Engineering Contradictions & Design Principles
Engineering Contradiction Analysis
1Device complexity
If two frames of images are used to judge whether two vehicles are the same vehicle, then the tracking process can be simplified, but the tracking accuracy deteriorates due to the influence of image shooting angle and object posture
Solution Approach 1:
The patent combines multiple features including global features, attribute features, spatial information, and temporal information to form a comprehensive judgment criterion. This merging of multiple feature types resolves the contradiction by maintaining tracking accuracy while managing system complexity through integrated feature fusion rather than simple two-frame comparison
Solution Approach 2:
The patent introduces spatial dimension (distance between cameras, positions of objects in images) and temporal dimension (shooting moments, moving speed) to the traditional two-dimensional image feature comparison.
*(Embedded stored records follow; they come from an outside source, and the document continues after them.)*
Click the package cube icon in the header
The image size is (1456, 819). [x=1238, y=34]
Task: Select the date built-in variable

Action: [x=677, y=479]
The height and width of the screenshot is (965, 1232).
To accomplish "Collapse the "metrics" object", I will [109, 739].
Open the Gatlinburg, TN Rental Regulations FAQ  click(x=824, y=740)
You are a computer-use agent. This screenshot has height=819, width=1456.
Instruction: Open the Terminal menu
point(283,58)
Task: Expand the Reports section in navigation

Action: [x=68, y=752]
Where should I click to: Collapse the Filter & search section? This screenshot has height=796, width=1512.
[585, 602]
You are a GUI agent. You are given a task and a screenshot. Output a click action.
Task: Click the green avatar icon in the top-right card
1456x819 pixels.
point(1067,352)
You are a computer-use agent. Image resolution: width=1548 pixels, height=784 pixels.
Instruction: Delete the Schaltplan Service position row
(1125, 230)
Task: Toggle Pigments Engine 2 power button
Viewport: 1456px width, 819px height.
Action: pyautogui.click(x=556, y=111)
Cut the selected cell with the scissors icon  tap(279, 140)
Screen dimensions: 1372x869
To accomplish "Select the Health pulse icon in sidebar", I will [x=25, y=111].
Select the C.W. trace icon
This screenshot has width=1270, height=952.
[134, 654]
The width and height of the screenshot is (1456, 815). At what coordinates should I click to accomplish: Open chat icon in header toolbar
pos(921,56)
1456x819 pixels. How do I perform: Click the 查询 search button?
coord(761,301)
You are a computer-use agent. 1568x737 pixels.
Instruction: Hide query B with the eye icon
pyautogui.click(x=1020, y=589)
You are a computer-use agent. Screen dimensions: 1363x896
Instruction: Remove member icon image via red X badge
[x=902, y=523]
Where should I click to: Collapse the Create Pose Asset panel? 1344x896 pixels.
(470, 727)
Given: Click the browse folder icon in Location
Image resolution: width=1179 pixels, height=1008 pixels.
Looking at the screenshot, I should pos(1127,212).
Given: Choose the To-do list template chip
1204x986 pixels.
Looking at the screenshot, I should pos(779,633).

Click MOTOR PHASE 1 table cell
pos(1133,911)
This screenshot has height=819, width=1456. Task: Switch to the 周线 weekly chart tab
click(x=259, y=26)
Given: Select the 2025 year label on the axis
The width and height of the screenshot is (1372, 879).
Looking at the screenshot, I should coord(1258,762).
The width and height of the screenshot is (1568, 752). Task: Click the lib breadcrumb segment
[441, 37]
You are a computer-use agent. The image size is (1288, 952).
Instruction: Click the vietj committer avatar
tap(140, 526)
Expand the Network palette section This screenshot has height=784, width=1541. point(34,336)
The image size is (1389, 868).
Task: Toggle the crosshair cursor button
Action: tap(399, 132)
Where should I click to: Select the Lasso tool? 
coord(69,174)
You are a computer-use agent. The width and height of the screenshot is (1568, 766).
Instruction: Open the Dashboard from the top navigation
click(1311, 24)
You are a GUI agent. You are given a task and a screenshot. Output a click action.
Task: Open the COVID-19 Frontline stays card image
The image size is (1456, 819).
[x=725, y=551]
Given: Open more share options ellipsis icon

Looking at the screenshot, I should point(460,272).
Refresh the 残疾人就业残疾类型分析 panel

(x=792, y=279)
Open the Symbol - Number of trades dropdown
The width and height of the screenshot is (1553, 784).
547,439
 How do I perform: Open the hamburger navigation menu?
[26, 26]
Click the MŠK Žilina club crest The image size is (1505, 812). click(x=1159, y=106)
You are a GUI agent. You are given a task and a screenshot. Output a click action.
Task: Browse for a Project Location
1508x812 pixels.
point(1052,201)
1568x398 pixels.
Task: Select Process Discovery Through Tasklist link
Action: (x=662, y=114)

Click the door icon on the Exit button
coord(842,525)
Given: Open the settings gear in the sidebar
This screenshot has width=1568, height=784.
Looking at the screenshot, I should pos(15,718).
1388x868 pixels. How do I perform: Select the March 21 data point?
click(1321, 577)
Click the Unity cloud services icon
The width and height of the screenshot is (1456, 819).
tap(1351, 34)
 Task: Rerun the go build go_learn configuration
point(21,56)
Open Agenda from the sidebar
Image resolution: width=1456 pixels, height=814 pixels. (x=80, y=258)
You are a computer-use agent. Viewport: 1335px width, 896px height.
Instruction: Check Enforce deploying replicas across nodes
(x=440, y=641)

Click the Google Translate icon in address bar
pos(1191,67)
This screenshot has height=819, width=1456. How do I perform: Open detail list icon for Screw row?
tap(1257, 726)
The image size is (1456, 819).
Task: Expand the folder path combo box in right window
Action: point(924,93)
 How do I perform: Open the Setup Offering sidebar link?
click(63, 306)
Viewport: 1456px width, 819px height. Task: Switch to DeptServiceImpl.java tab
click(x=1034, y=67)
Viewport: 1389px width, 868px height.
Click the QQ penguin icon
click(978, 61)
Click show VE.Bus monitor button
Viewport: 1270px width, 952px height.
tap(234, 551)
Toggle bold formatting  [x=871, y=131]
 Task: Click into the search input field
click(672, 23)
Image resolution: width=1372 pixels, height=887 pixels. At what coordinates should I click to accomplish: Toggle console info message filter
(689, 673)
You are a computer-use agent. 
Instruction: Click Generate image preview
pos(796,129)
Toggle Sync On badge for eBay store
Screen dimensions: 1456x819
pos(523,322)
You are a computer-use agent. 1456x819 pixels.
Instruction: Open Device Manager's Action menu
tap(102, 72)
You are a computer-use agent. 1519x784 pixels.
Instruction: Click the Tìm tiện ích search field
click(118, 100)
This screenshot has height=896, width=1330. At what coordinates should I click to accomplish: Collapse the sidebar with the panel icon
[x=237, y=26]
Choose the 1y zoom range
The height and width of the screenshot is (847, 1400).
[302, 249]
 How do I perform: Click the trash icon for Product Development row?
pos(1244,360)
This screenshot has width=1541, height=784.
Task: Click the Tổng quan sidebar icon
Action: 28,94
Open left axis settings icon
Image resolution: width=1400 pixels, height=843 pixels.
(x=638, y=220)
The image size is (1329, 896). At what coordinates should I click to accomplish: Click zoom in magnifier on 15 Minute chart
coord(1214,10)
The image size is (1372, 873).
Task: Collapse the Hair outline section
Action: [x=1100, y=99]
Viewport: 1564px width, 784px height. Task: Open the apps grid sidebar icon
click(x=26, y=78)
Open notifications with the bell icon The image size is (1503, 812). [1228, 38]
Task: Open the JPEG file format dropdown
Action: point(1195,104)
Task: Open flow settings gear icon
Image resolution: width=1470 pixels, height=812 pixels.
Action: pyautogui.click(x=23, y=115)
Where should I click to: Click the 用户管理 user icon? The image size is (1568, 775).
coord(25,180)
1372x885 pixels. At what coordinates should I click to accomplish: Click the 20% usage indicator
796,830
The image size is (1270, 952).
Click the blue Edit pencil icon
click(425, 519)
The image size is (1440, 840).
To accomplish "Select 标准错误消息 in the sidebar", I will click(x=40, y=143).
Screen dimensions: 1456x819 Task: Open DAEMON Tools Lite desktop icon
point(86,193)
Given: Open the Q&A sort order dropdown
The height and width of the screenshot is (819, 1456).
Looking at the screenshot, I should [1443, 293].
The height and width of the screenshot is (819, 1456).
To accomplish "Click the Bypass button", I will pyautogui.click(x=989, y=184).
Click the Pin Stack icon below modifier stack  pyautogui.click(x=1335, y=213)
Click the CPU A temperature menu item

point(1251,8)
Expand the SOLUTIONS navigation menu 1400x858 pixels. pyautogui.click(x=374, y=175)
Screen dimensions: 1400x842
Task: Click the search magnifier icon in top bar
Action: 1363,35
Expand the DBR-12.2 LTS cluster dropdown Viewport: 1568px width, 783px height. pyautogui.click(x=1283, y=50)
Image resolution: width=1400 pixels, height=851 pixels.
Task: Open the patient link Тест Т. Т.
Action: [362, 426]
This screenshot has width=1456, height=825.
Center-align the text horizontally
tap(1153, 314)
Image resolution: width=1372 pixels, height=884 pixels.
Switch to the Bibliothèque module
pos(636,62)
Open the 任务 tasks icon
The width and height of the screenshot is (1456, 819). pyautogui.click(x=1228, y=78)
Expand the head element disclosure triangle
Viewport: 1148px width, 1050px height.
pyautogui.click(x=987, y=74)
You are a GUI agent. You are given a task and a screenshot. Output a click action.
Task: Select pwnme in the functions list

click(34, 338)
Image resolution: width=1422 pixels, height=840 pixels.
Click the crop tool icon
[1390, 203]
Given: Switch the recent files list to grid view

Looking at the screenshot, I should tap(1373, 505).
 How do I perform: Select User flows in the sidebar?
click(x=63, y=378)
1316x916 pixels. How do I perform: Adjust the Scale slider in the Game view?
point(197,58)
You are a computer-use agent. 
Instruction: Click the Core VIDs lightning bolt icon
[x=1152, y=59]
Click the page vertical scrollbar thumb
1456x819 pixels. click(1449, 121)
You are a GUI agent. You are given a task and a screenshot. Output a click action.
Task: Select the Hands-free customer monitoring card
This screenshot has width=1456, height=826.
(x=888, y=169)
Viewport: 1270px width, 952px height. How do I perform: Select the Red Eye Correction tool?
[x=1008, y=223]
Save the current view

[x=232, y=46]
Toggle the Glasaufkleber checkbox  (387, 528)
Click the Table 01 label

This multi-dimensional approach improves tracking accuracy by providing additional判别 criteria beyond simple image similarity
2Device complexity
If only image features are used for tracking, then the system complexity is reduced, but the reliability of tracking results deteriorates
Solution Approach 1:
The patent changes the parameters used for tracking from purely image features to include spatial parameters (distance between cameras, object positions) and temporal parameters (shooting moments, moving speed). This parameter expansion improves reliability by providing multiple independent criteria for judgment, reducing dependence on any single feature type
3Measurement precision
If multiple features and spatial information are integrated for tracking, then tracking accuracy is improved, but the device complexity increases
Solution Approach 1:
The patent segments the feature extraction and comparison process into distinct modules: global feature extraction, attribute feature extraction, spatial information acquisition, and temporal information acquisition. This segmentation manages complexity by organizing the multi-feature integration into manageable, independent components that can be processed separately and then combined
Data Source
AI summary
Embodiments of the present disclosure provide an object tracking method and an apparatus. The method includes: obtaining multiple frames of first images shot by a first camera apparatus and a first shooting moment of each frame of the first images, where the first images include a first object; obtaining multiple frames of second images shot by a second camera apparatus and a second shooting moment of each frame of the second images, where the second images include a second object; obtaining a distance between the first camera apparatus and the second camera apparatus; and judging whether the first object and the second object are the same object according to the multiple frames of the first images, the first shooting moment of each frame of the first images, the multiple frames of the second images, the second shooting moment of each frame of the second images and the distance.